(Saved entries)
==*==

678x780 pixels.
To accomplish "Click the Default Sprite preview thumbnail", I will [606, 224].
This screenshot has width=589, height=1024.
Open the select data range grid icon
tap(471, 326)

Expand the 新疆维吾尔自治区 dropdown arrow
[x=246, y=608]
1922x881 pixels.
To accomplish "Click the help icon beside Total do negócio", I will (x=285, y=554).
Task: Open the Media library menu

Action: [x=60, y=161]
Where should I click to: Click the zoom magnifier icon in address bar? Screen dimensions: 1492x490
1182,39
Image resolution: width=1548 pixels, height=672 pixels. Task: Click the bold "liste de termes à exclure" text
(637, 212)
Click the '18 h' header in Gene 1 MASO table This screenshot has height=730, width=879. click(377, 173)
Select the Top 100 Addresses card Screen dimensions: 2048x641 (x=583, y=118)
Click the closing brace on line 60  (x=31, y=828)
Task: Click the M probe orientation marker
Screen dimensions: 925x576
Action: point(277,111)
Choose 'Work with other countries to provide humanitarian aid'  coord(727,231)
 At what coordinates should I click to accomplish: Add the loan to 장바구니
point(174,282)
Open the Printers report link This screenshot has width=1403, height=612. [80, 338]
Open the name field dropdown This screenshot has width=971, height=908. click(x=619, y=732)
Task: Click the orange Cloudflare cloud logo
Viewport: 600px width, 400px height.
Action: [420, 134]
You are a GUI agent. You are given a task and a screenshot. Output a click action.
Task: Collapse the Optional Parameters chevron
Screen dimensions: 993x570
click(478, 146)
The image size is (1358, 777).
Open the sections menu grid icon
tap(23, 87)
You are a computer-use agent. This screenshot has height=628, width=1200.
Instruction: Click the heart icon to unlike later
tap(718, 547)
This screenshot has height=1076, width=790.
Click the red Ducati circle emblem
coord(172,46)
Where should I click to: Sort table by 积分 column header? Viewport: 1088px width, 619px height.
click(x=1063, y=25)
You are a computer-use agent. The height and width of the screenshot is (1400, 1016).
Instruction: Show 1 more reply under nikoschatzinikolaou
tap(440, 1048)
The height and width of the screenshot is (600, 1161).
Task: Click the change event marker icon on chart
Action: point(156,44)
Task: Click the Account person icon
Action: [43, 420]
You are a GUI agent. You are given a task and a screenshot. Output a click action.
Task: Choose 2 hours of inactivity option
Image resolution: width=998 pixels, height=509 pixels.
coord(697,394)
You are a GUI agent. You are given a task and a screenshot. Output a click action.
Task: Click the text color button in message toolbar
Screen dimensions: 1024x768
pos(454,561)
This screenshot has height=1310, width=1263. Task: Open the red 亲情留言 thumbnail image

==*==

— Requirement —
Restate the records in full, keeping every word as it is.

— Answer section —
678x780 pixels.
To accomplish "Click the Default Sprite preview thumbnail", I will [606, 224].
This screenshot has width=589, height=1024.
Open the select data range grid icon
tap(471, 326)

Expand the 新疆维吾尔自治区 dropdown arrow
[x=246, y=608]
1922x881 pixels.
To accomplish "Click the help icon beside Total do negócio", I will (x=285, y=554).
Task: Open the Media library menu

Action: [x=60, y=161]
Where should I click to: Click the zoom magnifier icon in address bar? Screen dimensions: 1492x490
1182,39
Image resolution: width=1548 pixels, height=672 pixels. Task: Click the bold "liste de termes à exclure" text
(637, 212)
Click the '18 h' header in Gene 1 MASO table This screenshot has height=730, width=879. click(377, 173)
Select the Top 100 Addresses card Screen dimensions: 2048x641 (x=583, y=118)
Click the closing brace on line 60  (x=31, y=828)
Task: Click the M probe orientation marker
Screen dimensions: 925x576
Action: point(277,111)
Choose 'Work with other countries to provide humanitarian aid'  coord(727,231)
 At what coordinates should I click to accomplish: Add the loan to 장바구니
point(174,282)
Open the Printers report link This screenshot has width=1403, height=612. [80, 338]
Open the name field dropdown This screenshot has width=971, height=908. click(x=619, y=732)
Task: Click the orange Cloudflare cloud logo
Viewport: 600px width, 400px height.
Action: [420, 134]
You are a GUI agent. You are given a task and a screenshot. Output a click action.
Task: Collapse the Optional Parameters chevron
Screen dimensions: 993x570
click(478, 146)
The image size is (1358, 777).
Open the sections menu grid icon
tap(23, 87)
You are a computer-use agent. This screenshot has height=628, width=1200.
Instruction: Click the heart icon to unlike later
tap(718, 547)
This screenshot has height=1076, width=790.
Click the red Ducati circle emblem
coord(172,46)
Where should I click to: Sort table by 积分 column header? Viewport: 1088px width, 619px height.
click(x=1063, y=25)
You are a computer-use agent. The height and width of the screenshot is (1400, 1016).
Instruction: Show 1 more reply under nikoschatzinikolaou
tap(440, 1048)
The height and width of the screenshot is (600, 1161).
Task: Click the change event marker icon on chart
Action: point(156,44)
Task: Click the Account person icon
Action: [43, 420]
You are a GUI agent. You are given a task and a screenshot. Output a click action.
Task: Choose 2 hours of inactivity option
Image resolution: width=998 pixels, height=509 pixels.
coord(697,394)
You are a GUI agent. You are given a task and a screenshot. Output a click action.
Task: Click the text color button in message toolbar
Screen dimensions: 1024x768
pos(454,561)
This screenshot has height=1310, width=1263. Task: Open the red 亲情留言 thumbnail image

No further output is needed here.